_Exercise task_:
Reproduce the lines of the items verbatim, starting with the line that contains "Task: Click the people" and continuing through the line that contains "click(22, 135)", with both of those lines included. Omit the pictures from the reproduced text.

(A block of data)
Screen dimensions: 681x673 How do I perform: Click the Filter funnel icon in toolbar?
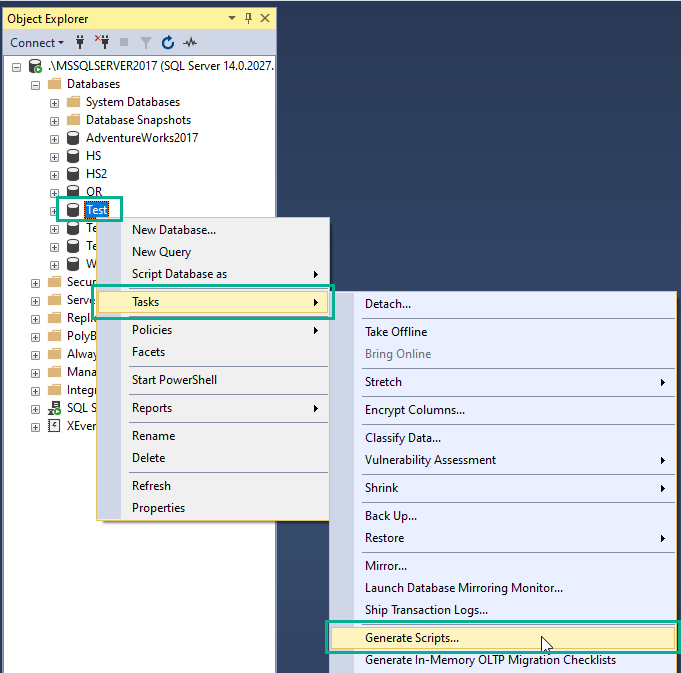coord(145,43)
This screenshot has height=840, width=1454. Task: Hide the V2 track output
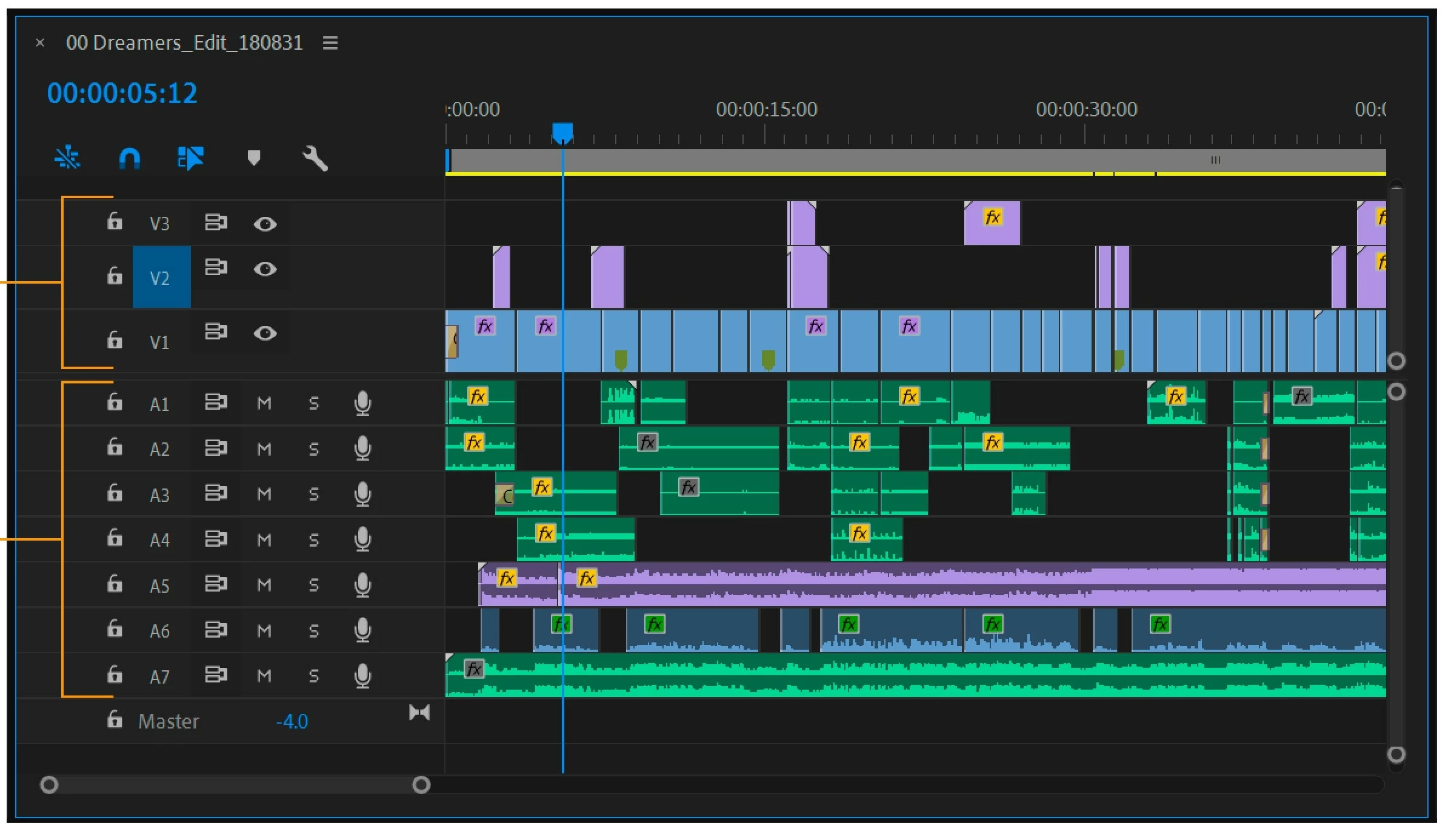[265, 269]
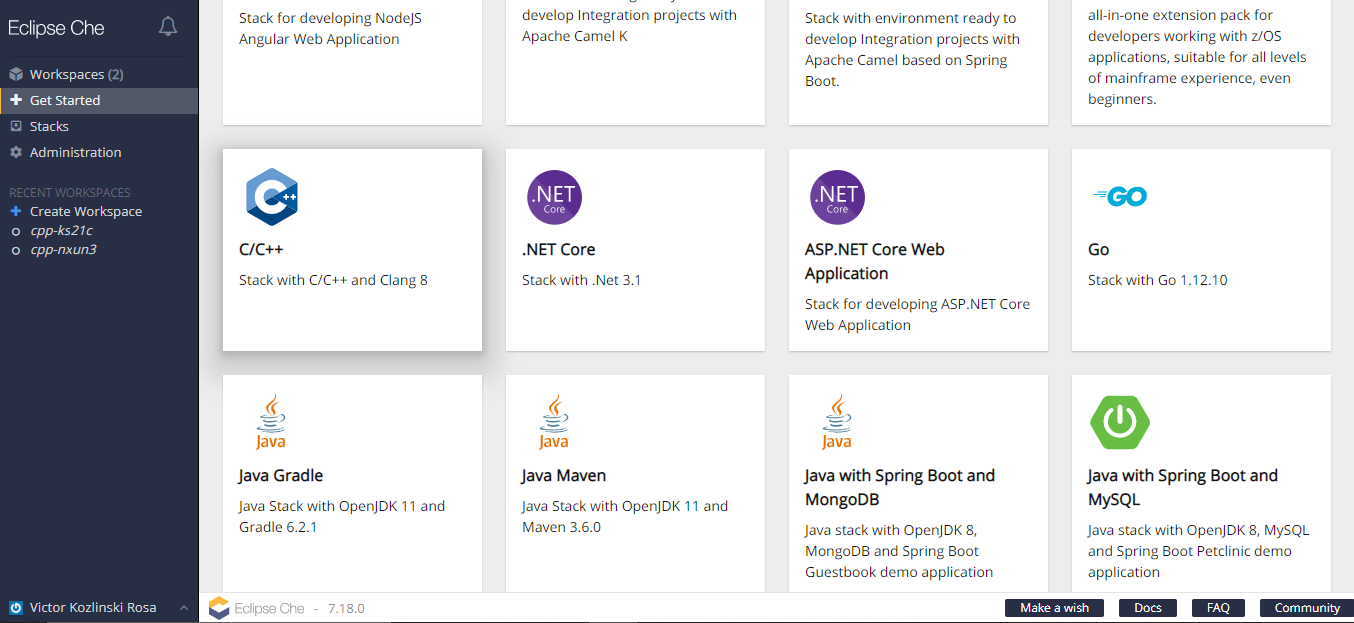Image resolution: width=1354 pixels, height=623 pixels.
Task: Click the Go gopher logo icon
Action: 1120,197
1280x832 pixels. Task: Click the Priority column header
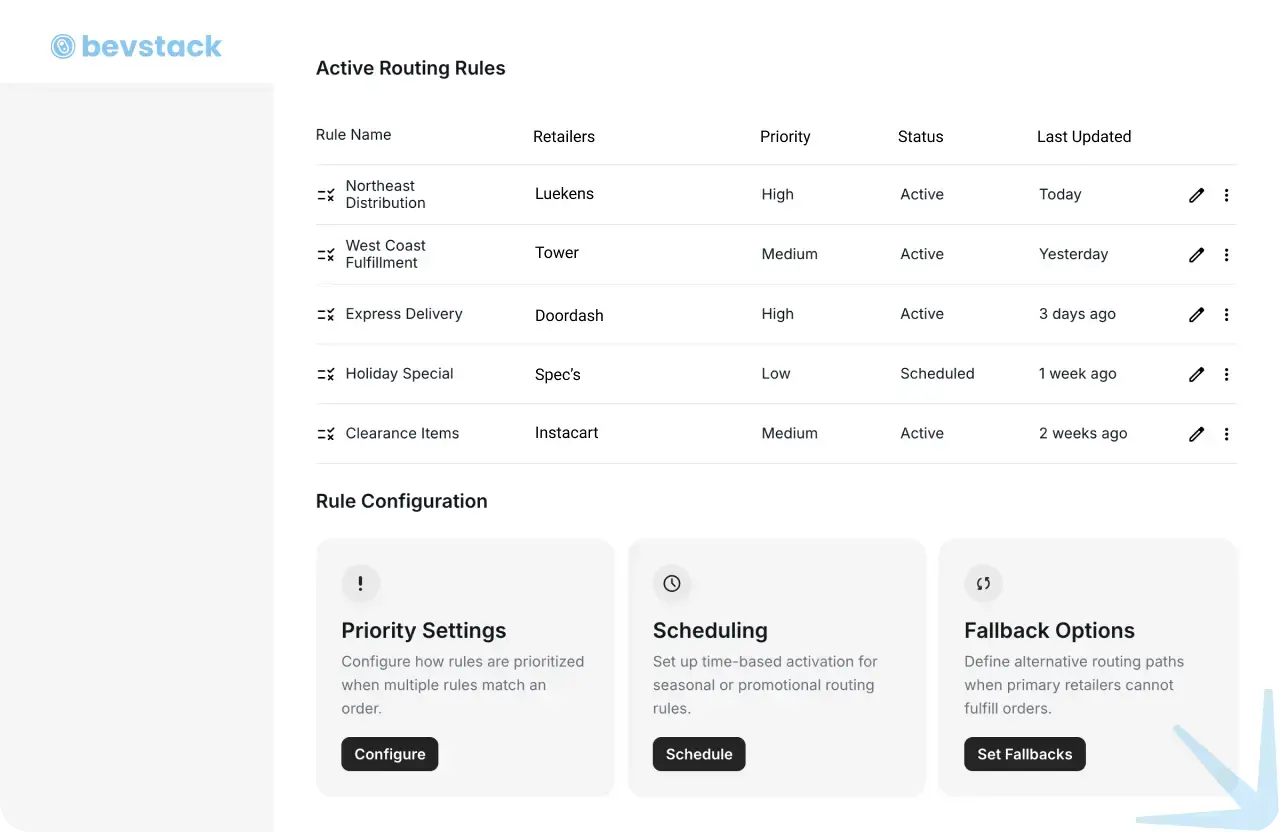[785, 137]
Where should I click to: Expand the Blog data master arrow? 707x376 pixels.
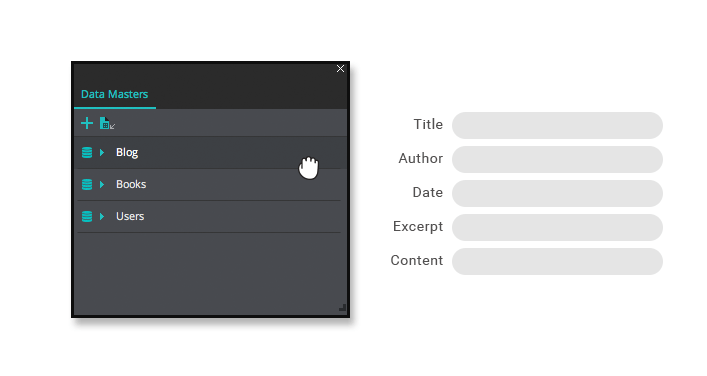point(102,152)
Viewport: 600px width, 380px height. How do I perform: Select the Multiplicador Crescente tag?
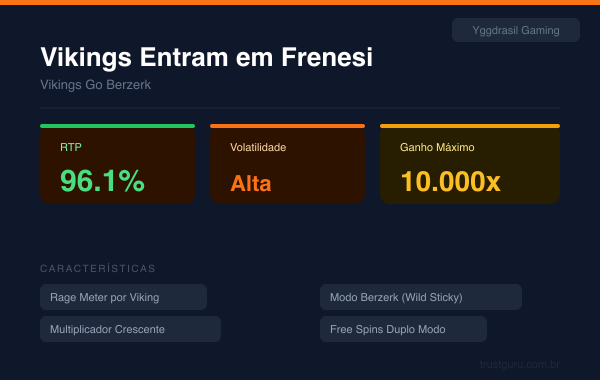(x=130, y=329)
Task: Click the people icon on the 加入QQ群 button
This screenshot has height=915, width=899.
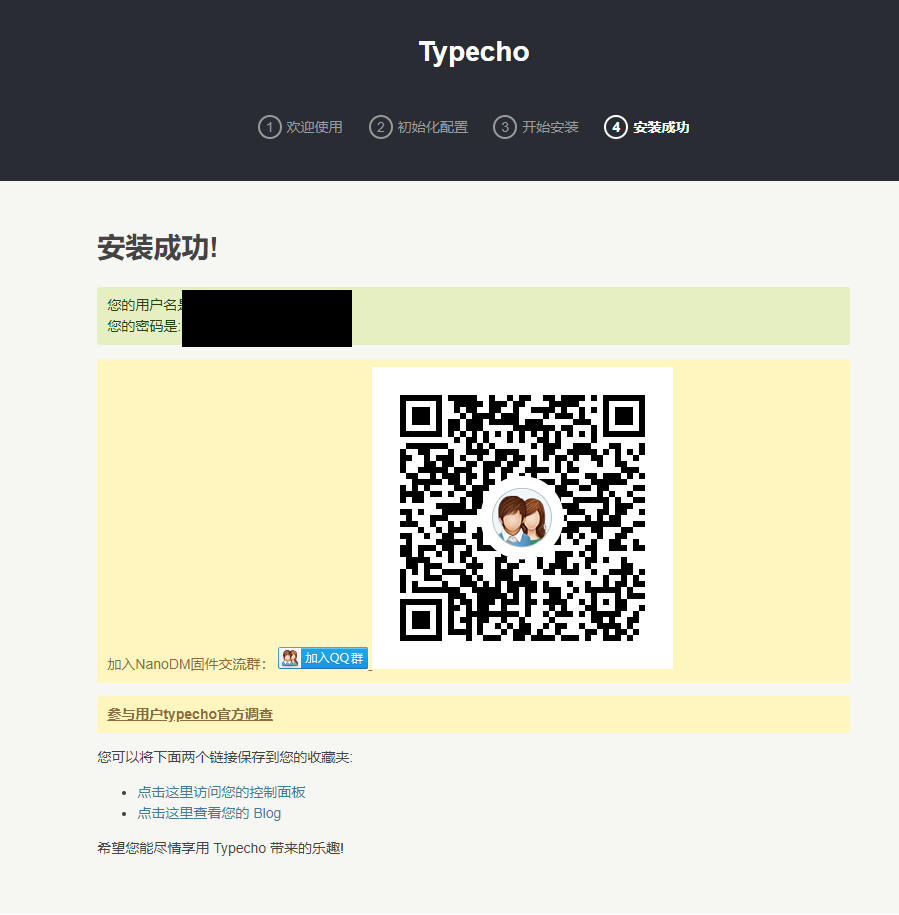Action: pyautogui.click(x=290, y=658)
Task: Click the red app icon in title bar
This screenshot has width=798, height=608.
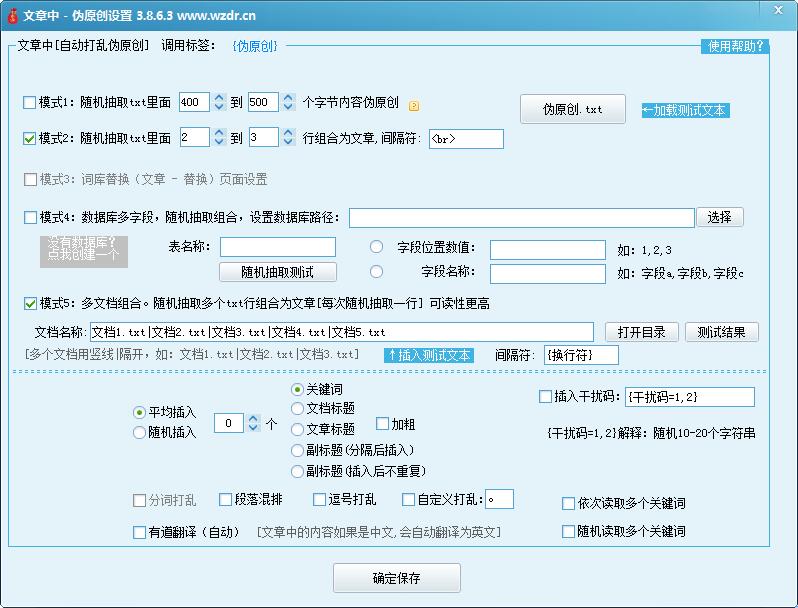Action: pos(11,13)
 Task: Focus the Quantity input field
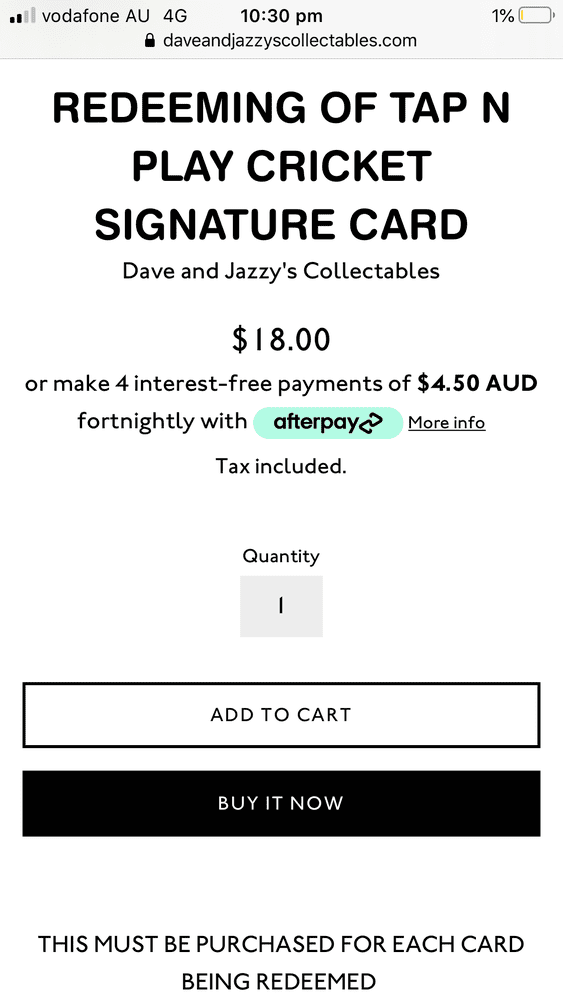281,606
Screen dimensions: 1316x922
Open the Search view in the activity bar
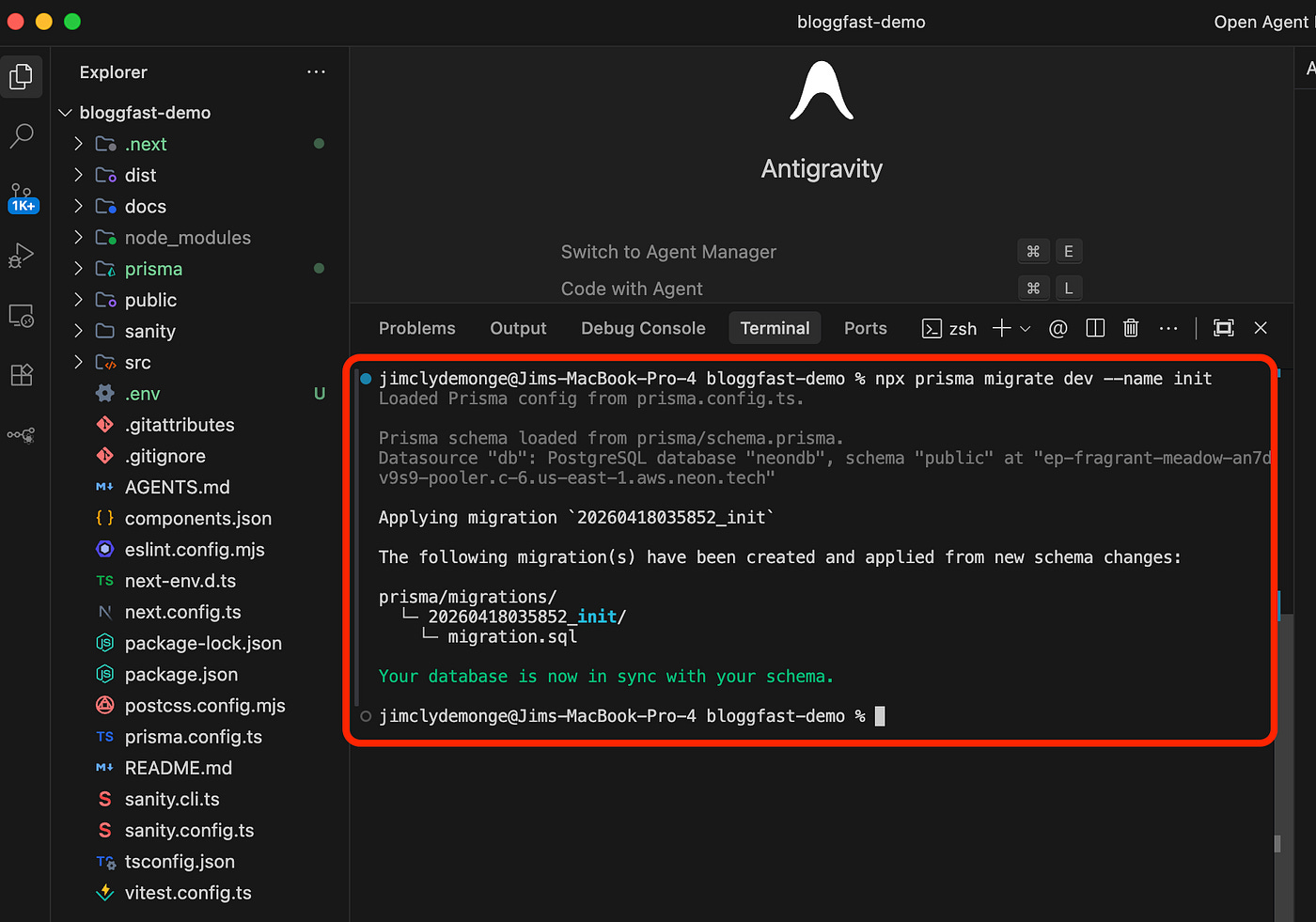click(22, 135)

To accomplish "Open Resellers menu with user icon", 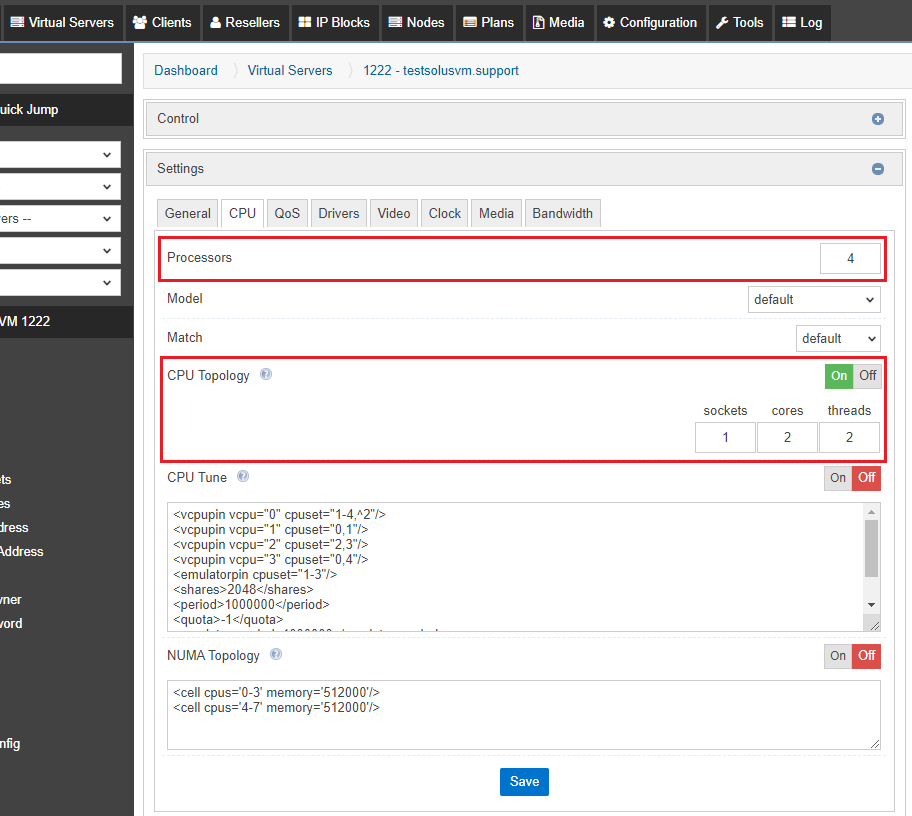I will (x=244, y=22).
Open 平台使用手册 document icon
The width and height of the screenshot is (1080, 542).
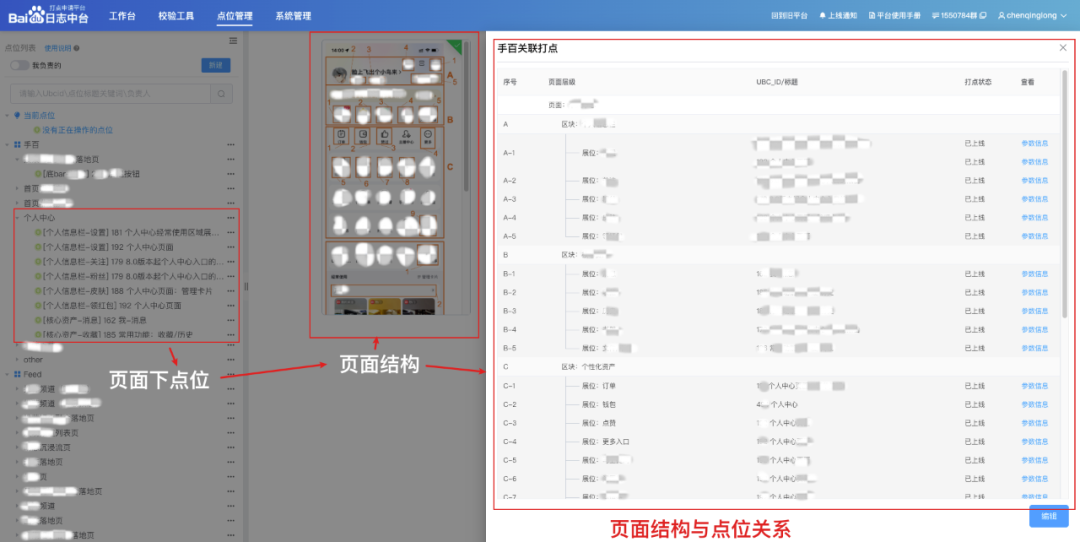(873, 16)
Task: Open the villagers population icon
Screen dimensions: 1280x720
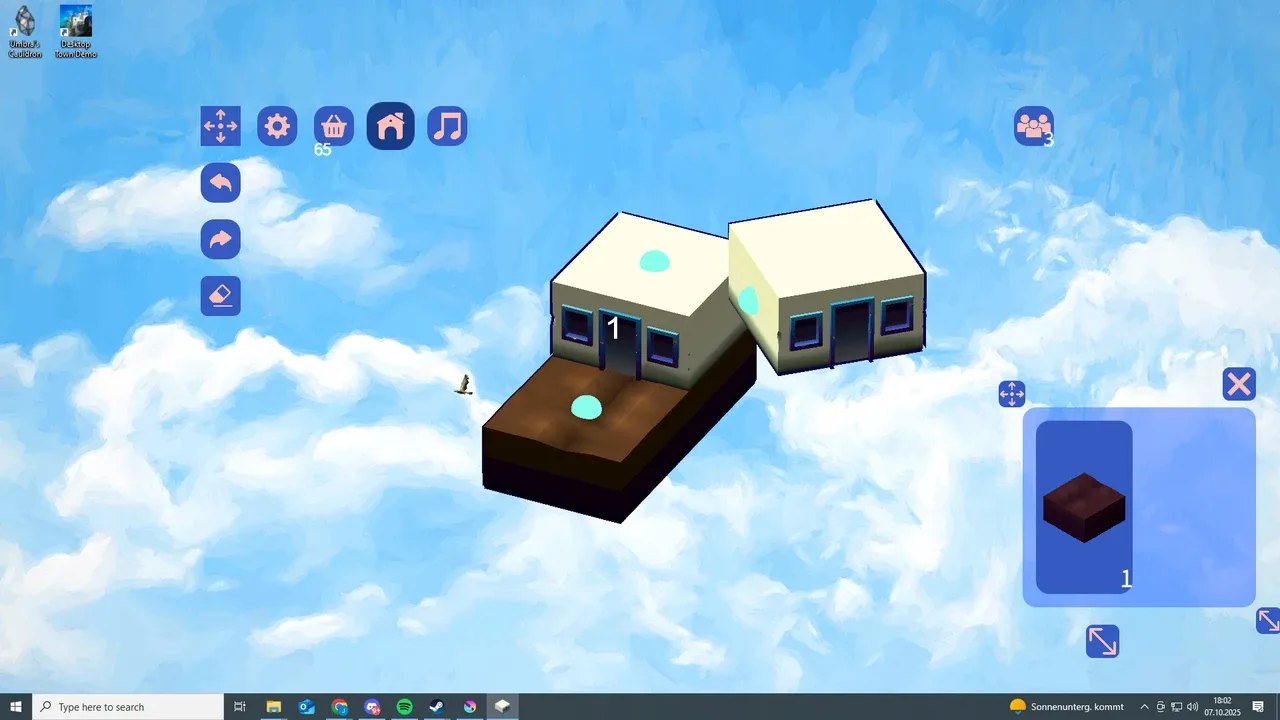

_Completed exercise_:
Task: Click the people icon on the 加入QQ群 button
This screenshot has height=915, width=899.
Action: pyautogui.click(x=290, y=658)
Task: Click the red app icon in title bar
This screenshot has width=798, height=608.
Action: pos(11,13)
 Task: Focus the Quantity input field
281,606
Screen dimensions: 1316x922
Open the Search view in the activity bar
click(22, 135)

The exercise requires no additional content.